(Records from a data source)

============================================================

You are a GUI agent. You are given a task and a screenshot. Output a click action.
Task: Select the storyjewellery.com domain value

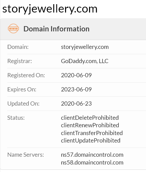[x=85, y=47]
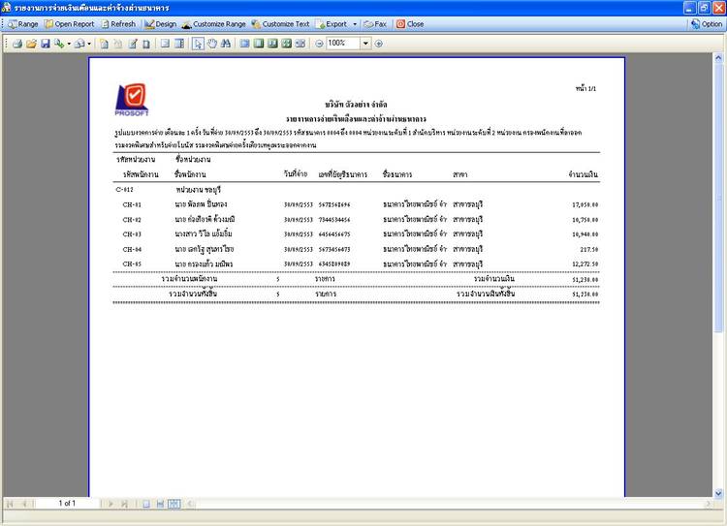Open the Design view
The height and width of the screenshot is (526, 727).
point(161,23)
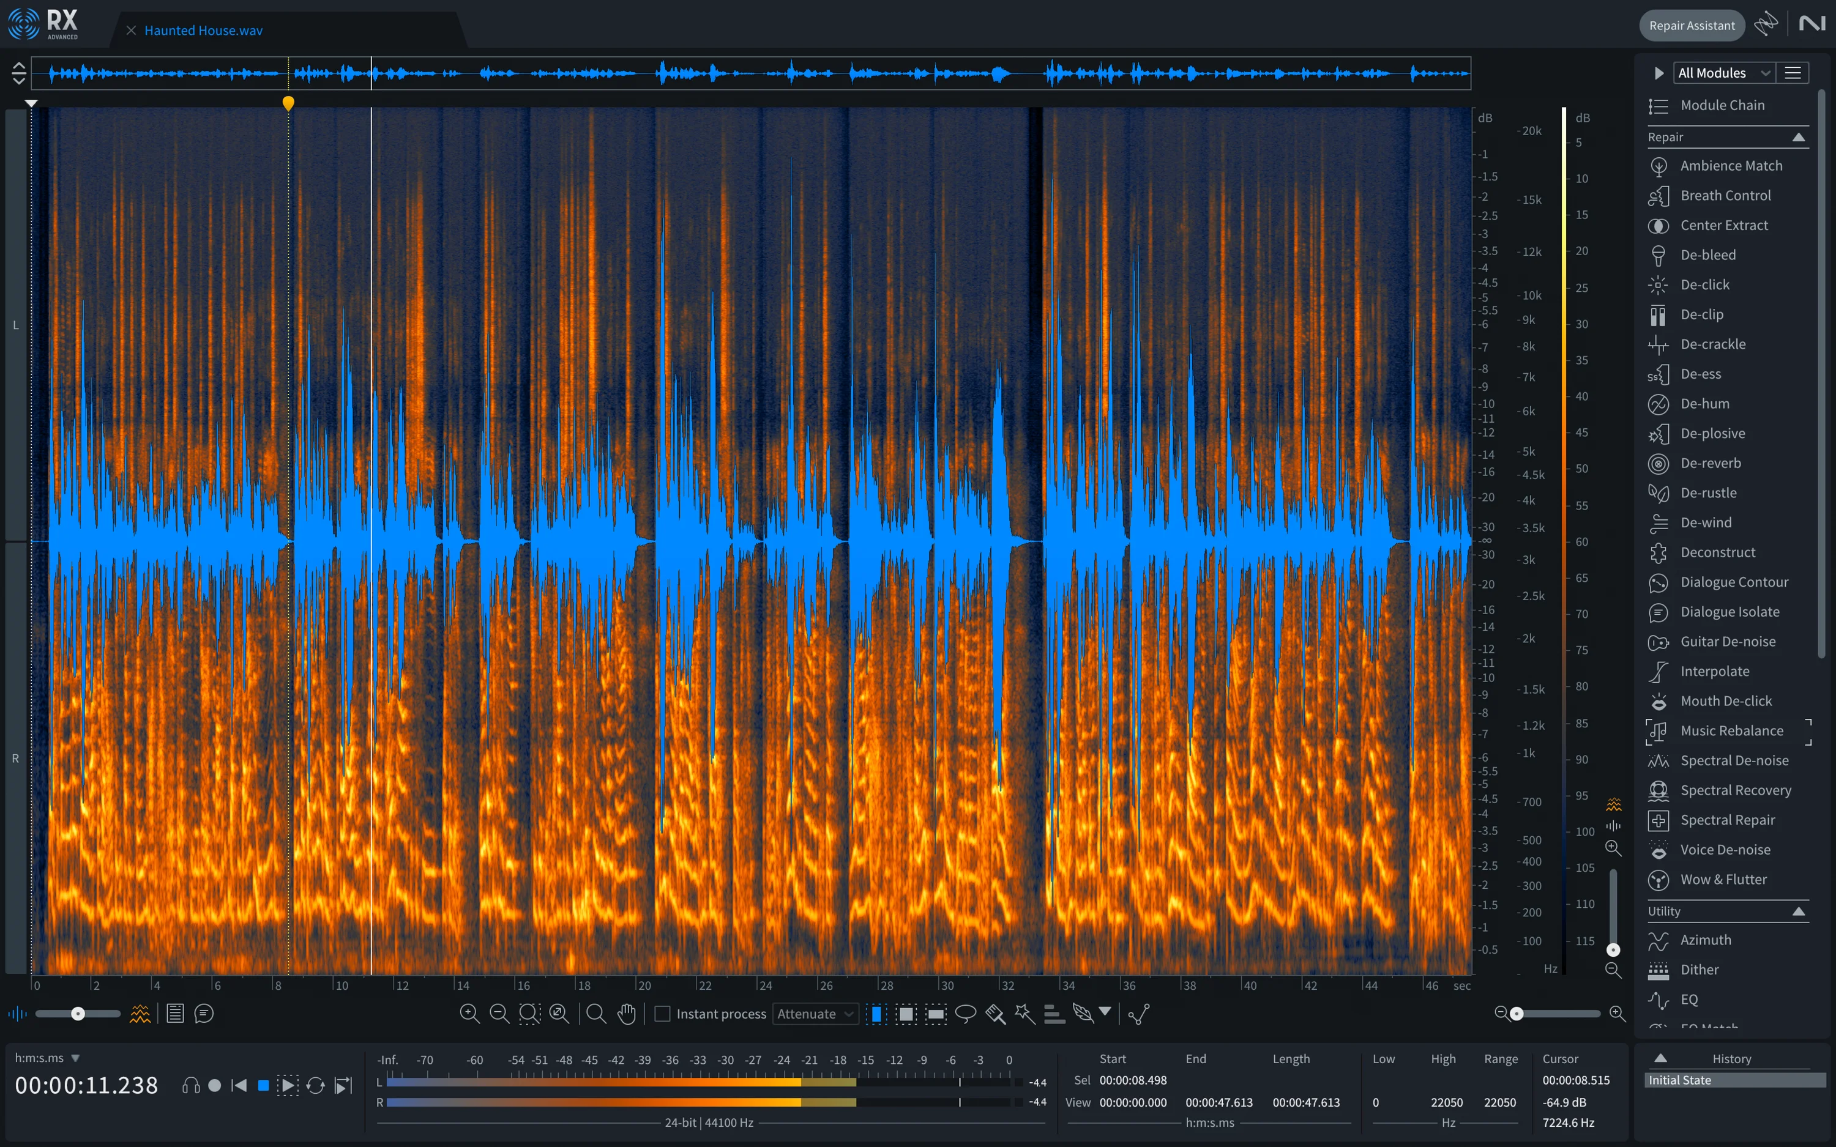
Task: Toggle headphone monitoring in transport
Action: pos(191,1085)
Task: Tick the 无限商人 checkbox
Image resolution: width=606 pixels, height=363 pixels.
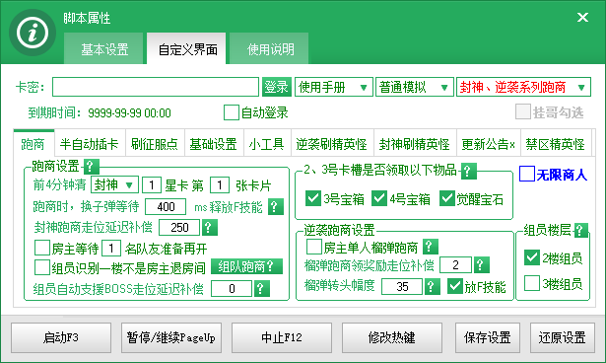Action: (527, 175)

============================================================

__Written instruction__.
Rewrite all of the items above, replacing "click action" with "tap action" and keeping everything else the same. Leave the pictures out of your answer.

__Reply to the task__.
You are a GUI agent. You are given a task and a screenshot. Output a tap action.
Task: Select the storyjewellery.com domain value

[x=85, y=47]
Open the Design view
The height and width of the screenshot is (526, 727).
point(161,23)
Task: Toggle headphone monitoring in transport
Action: pos(191,1085)
Task: Tick the 无限商人 checkbox
Image resolution: width=606 pixels, height=363 pixels.
Action: (527, 175)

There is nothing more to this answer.